Exercise material:

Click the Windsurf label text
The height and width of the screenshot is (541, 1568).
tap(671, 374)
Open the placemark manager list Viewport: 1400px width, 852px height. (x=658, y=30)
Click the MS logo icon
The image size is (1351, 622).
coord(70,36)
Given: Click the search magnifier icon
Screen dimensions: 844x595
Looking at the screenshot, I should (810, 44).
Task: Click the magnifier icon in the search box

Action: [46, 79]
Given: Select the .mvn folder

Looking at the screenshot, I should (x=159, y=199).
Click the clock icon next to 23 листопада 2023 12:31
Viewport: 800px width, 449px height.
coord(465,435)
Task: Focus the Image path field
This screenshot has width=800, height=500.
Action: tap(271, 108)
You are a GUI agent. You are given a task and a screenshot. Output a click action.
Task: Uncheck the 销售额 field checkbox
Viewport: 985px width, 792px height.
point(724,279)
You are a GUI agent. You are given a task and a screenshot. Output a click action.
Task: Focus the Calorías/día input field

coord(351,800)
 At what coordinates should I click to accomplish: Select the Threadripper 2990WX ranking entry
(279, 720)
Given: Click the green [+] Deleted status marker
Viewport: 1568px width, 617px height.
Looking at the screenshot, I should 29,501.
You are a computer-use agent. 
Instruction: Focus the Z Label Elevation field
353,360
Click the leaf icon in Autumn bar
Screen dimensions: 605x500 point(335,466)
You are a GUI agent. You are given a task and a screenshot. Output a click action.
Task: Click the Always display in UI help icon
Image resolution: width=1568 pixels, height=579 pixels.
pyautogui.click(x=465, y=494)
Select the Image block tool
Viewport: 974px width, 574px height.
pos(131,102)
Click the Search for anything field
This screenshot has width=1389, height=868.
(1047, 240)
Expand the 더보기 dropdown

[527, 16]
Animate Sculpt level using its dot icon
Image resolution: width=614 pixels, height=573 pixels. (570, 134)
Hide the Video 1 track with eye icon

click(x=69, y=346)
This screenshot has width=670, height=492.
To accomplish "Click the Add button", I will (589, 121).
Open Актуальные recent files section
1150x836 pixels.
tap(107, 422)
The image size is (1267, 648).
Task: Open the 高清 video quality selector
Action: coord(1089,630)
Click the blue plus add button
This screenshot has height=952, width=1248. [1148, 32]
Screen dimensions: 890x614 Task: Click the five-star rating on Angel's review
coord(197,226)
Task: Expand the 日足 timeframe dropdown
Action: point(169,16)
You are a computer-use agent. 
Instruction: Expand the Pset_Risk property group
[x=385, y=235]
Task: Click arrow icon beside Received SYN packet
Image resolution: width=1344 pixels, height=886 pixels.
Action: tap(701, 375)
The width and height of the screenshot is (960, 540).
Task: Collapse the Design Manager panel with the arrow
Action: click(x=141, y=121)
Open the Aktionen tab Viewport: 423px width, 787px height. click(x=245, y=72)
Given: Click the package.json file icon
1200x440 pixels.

Prompt:
Write out the material from the first line to the last, exactly.

Problem solution:
Click the Windsurf label text
The height and width of the screenshot is (541, 1568).
tap(671, 374)
Open the placemark manager list Viewport: 1400px width, 852px height. (x=658, y=30)
Click the MS logo icon
The image size is (1351, 622).
coord(70,36)
Given: Click the search magnifier icon
Screen dimensions: 844x595
Looking at the screenshot, I should (810, 44).
Task: Click the magnifier icon in the search box

Action: [46, 79]
Given: Select the .mvn folder

Looking at the screenshot, I should (x=159, y=199).
Click the clock icon next to 23 листопада 2023 12:31
Viewport: 800px width, 449px height.
coord(465,435)
Task: Focus the Image path field
This screenshot has width=800, height=500.
Action: tap(271, 108)
You are a GUI agent. You are given a task and a screenshot. Output a click action.
Task: Uncheck the 销售额 field checkbox
Viewport: 985px width, 792px height.
point(724,279)
You are a GUI agent. You are given a task and a screenshot. Output a click action.
Task: Focus the Calorías/día input field

coord(351,800)
 At what coordinates should I click to accomplish: Select the Threadripper 2990WX ranking entry
(279, 720)
Given: Click the green [+] Deleted status marker
Viewport: 1568px width, 617px height.
Looking at the screenshot, I should 29,501.
You are a computer-use agent. 
Instruction: Focus the Z Label Elevation field
353,360
Click the leaf icon in Autumn bar
Screen dimensions: 605x500 point(335,466)
You are a GUI agent. You are given a task and a screenshot. Output a click action.
Task: Click the Always display in UI help icon
Image resolution: width=1568 pixels, height=579 pixels.
pyautogui.click(x=465, y=494)
Select the Image block tool
Viewport: 974px width, 574px height.
pos(131,102)
Click the Search for anything field
This screenshot has width=1389, height=868.
(1047, 240)
Expand the 더보기 dropdown

[527, 16]
Animate Sculpt level using its dot icon
Image resolution: width=614 pixels, height=573 pixels. (570, 134)
Hide the Video 1 track with eye icon

click(x=69, y=346)
This screenshot has width=670, height=492.
To accomplish "Click the Add button", I will (589, 121).
Open Актуальные recent files section
1150x836 pixels.
tap(107, 422)
The image size is (1267, 648).
Task: Open the 高清 video quality selector
Action: coord(1089,630)
Click the blue plus add button
This screenshot has height=952, width=1248. [1148, 32]
Screen dimensions: 890x614 Task: Click the five-star rating on Angel's review
coord(197,226)
Task: Expand the 日足 timeframe dropdown
Action: point(169,16)
You are a computer-use agent. 
Instruction: Expand the Pset_Risk property group
[x=385, y=235]
Task: Click arrow icon beside Received SYN packet
Image resolution: width=1344 pixels, height=886 pixels.
Action: tap(701, 375)
The width and height of the screenshot is (960, 540).
Task: Collapse the Design Manager panel with the arrow
Action: click(x=141, y=121)
Open the Aktionen tab Viewport: 423px width, 787px height. click(x=245, y=72)
Given: Click the package.json file icon
1200x440 pixels.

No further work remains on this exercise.